2. Start fresh “Dig up your garden and make sure your soil is dug over well. I go through all my garden beds and dig out any perennial weeds that might have taken. You don’t want them to bug you in the spring. I also dispose of any diseased or pest-infested plants..
“Perennials can be cut down somewhat, but leave enough to collect snow to overwinter them. If I’ve got any plants that have obvious damage, or trees with loose branches, I gave them a quick and light prune. You don’t want those branches coming down.”
3. Nurse perennials and trees like a queen “When you fertilize, be sure to water it in well. Most people don’t realize that in the fall, you need to make sure you water your perennials so they’re ready for winter. It can seem really cold in the air, but you need to water your perennials so that they’re very strong for winter.

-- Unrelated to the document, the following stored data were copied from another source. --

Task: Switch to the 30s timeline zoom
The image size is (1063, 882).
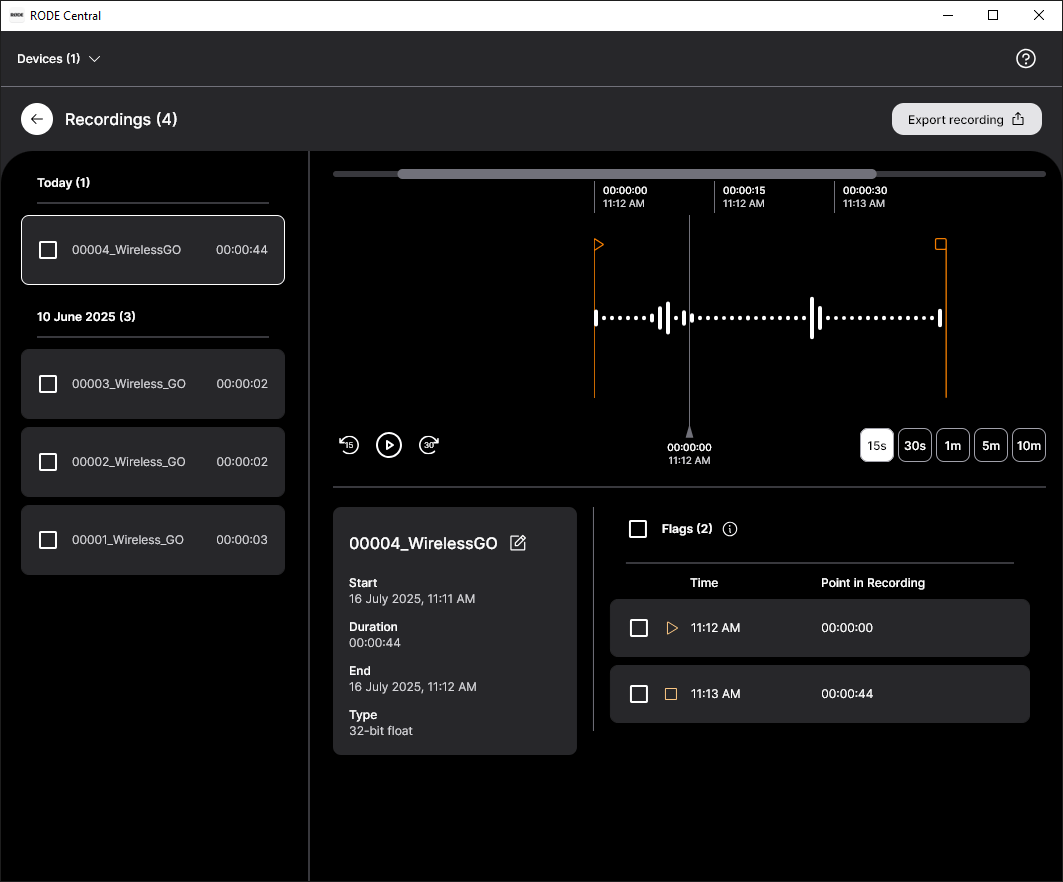Action: tap(914, 445)
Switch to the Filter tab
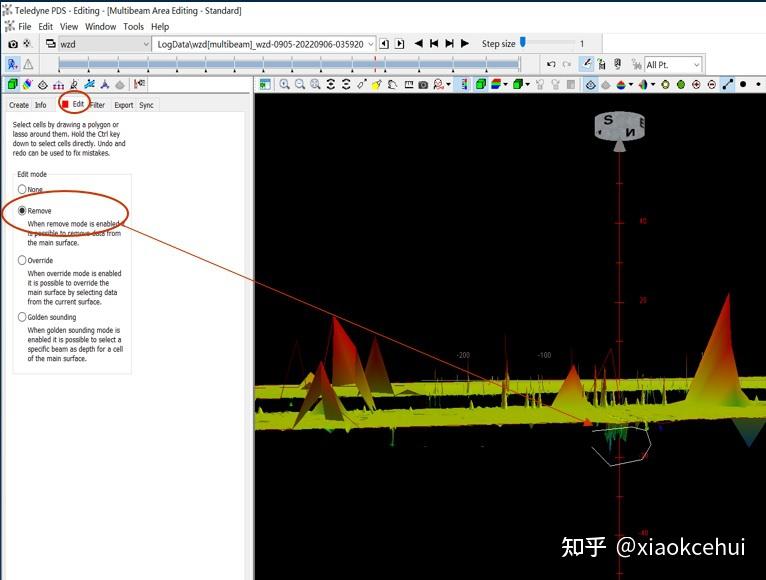Image resolution: width=766 pixels, height=580 pixels. [98, 105]
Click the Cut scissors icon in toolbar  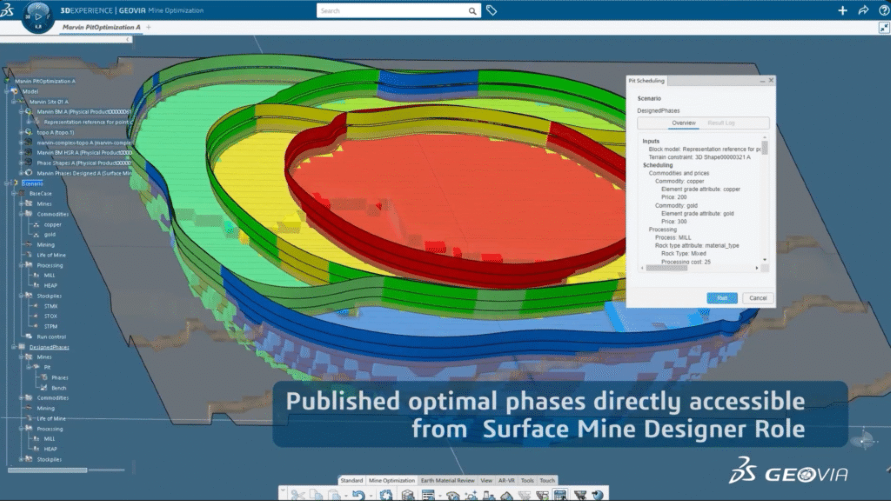[x=298, y=495]

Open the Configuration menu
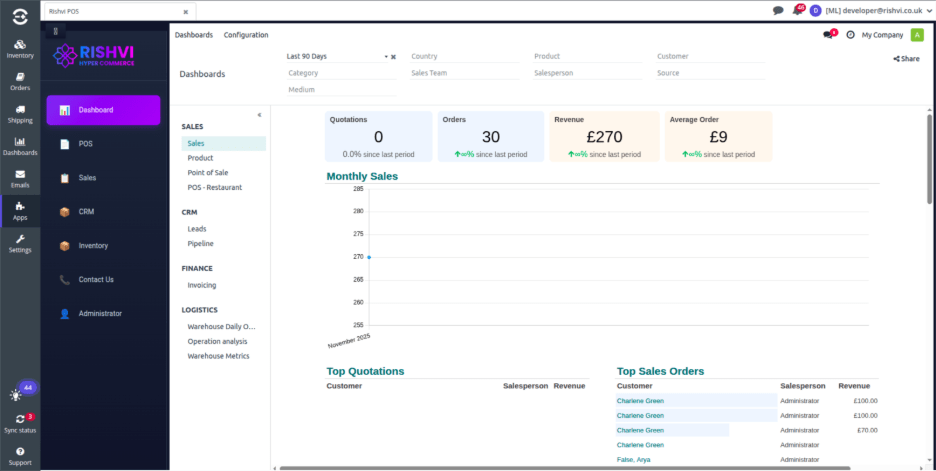coord(245,35)
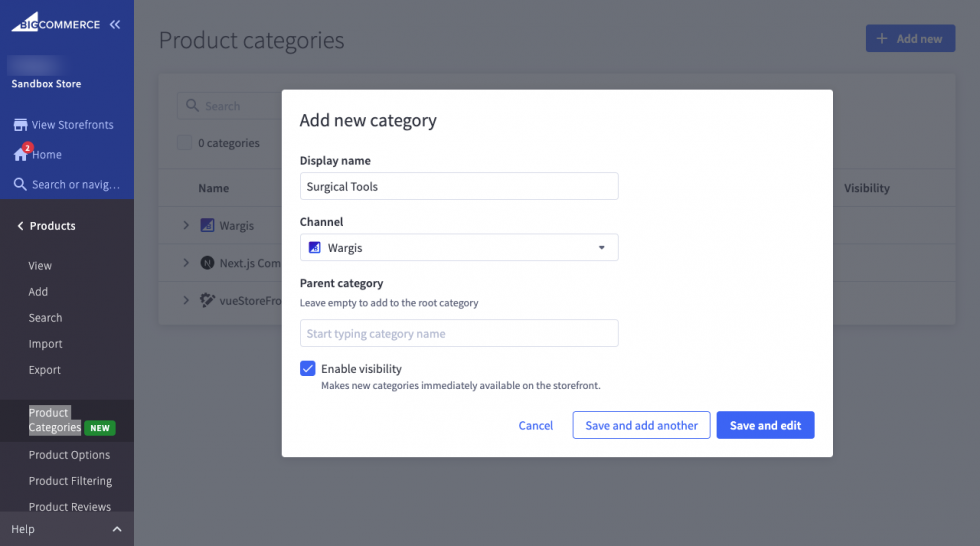Collapse sidebar with double chevron icon
This screenshot has width=980, height=546.
point(115,24)
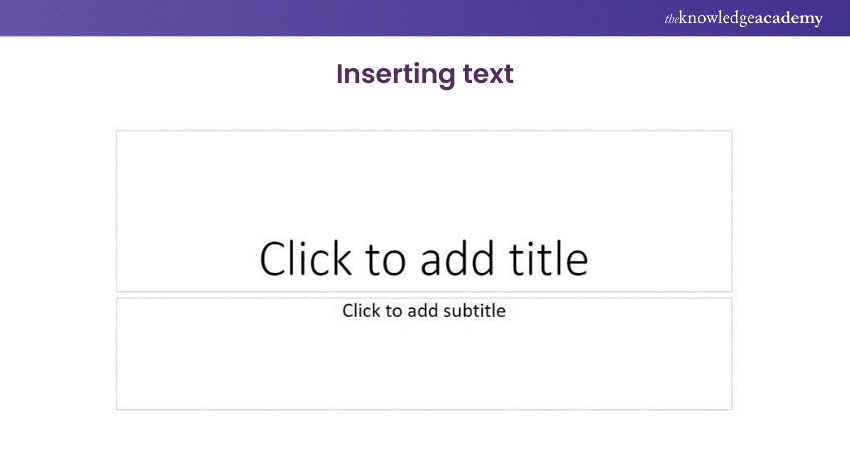Select the "Inserting text" heading
Image resolution: width=850 pixels, height=450 pixels.
click(x=425, y=74)
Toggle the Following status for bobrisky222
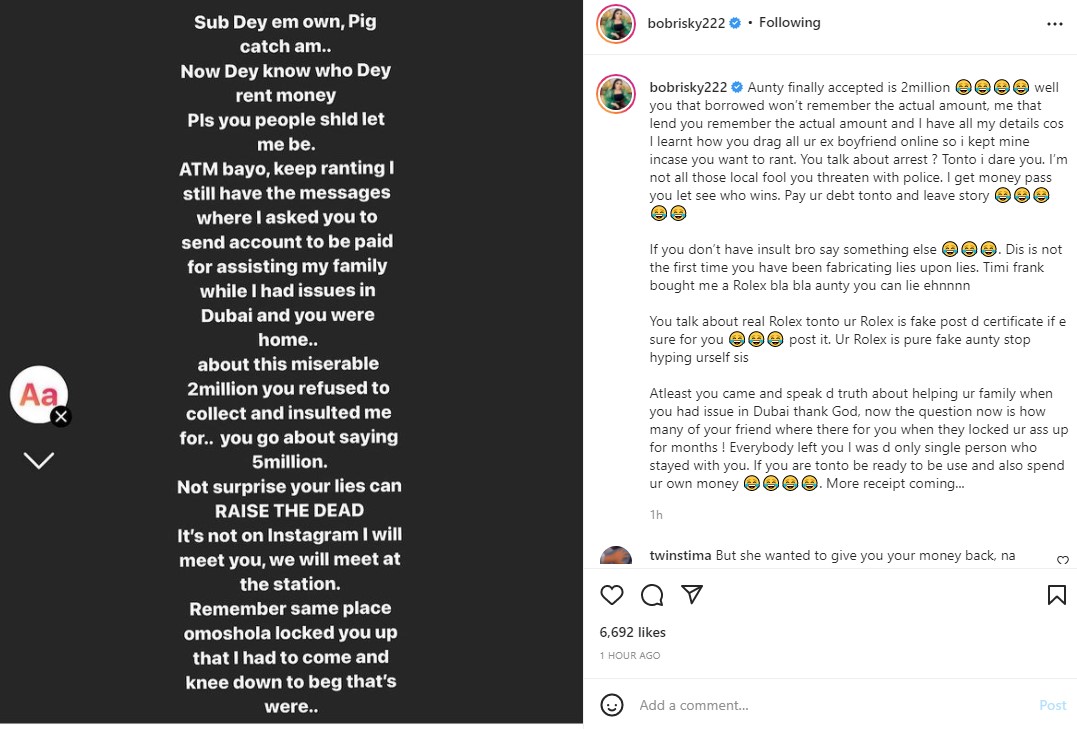The width and height of the screenshot is (1077, 729). point(789,22)
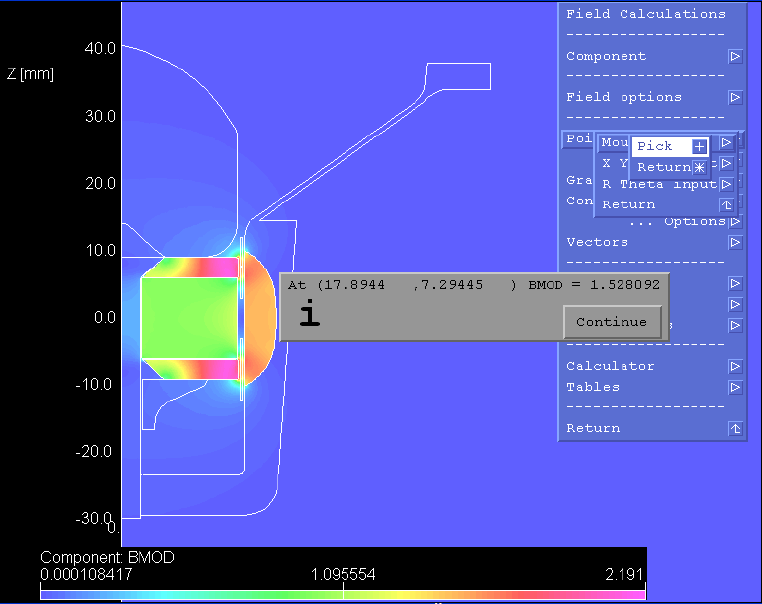Select the Tables menu entry
Screen dimensions: 762x604
593,387
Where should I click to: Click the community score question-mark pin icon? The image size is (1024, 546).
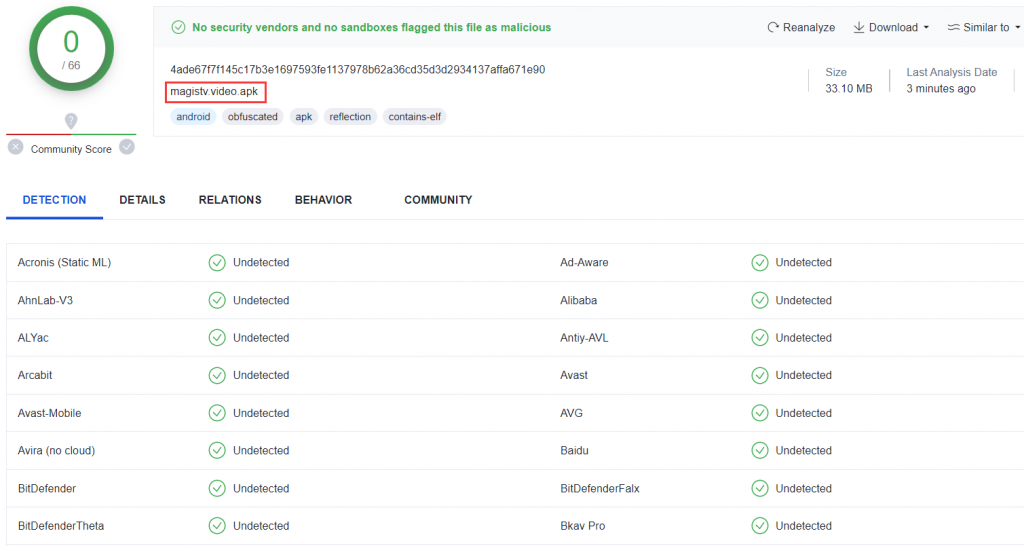pos(71,121)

“I save some of the leaves I rake up to cover any tender plants that are staying in the ground. Leaves can harbour slugs, so some gardeners use burlap, but I’m not a big one to do that.
“Put up fencing like wire mesh or plastic forks – tine side up, or even bird cages or baskets to protect plants, trees, and shrubs from animals like rabbits (or deer, depending on where you live). Remember to factor in the potential height of the snow, because when those critters stand on it, they’ll be able to reach higher up than you think.”
4. Get that compost ready “Save food scraps in a stainless-steel pail, and collect leaves from your yard. Make sure your compost is well-layered and mixed. Clear a spot for the pile or bin that’s at least a meter wide, then alternate between layers of dried leaves and lawn clippings and kitchen scraps. Finished compost will be dark and crumbly and can take six months to be fully ready, but either way, turn this mixture into the soil to decompose until spring.”
5. Save those seeds “This time of year is my seed saving time. Saving seed from this year’s garden to plant next year is a long-standing tradition. It may seem like a little extra work, but it’s very rewarding and can save you money. If you save some seeds from certain vegetables, for example, you can help preserve a particular type, such as an heirloom variety. It can also help vegetables adapt to our local conditions, which can increase future harvests.
“The easiest seeds to save come from tomatoes, peppers, beans, and peas. To prep tomatoes for storage, allow the fruit to fully ripen on the plant, then scoop out the seed and pulp. Place in a container of water and leave it a few days, giving the water a little swish each day. The seeds eventually come free from the pulp and sink to the bottom. Rinse and extract the seeds on a strainer, then leave them to dry on a paper towel. When they’re fully dry, just keep them cool and dry in an envelope. It’s helpful to label your seeds carefully, with the name, variety, and date you collected them.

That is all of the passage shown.